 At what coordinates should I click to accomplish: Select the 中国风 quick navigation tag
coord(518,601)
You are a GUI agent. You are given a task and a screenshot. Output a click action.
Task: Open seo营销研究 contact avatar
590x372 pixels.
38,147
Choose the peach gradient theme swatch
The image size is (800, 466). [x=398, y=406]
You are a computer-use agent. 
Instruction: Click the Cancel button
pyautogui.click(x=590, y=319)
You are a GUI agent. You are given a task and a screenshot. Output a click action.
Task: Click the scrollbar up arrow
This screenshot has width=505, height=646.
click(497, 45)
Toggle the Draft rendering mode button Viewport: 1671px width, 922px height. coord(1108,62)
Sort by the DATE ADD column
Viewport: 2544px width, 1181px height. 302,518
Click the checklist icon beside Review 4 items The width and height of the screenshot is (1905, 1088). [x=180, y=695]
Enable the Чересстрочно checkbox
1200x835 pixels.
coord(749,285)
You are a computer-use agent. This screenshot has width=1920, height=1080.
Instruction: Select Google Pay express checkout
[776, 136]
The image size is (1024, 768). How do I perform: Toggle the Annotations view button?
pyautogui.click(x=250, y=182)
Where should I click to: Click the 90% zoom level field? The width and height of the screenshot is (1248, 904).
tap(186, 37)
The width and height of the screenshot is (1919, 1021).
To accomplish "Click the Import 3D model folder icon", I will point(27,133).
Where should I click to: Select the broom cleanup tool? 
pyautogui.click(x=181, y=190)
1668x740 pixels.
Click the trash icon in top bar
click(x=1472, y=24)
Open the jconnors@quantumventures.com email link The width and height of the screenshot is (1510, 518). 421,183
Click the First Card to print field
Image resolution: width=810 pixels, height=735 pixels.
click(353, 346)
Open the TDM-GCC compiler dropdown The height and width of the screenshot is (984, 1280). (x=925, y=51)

--

* Task prompt:
Filter the lines above so that only those with the string "agent" remain, then copy them.

* Output:
You are a GUI agent. You are given a task and a screenshot. Output a click action.
You are a computer-use agent. 
You are a GUI agent. You are given a task and a screenshot. Output a click action.
You are a computer-use agent. This screenshot has width=1920, height=1080.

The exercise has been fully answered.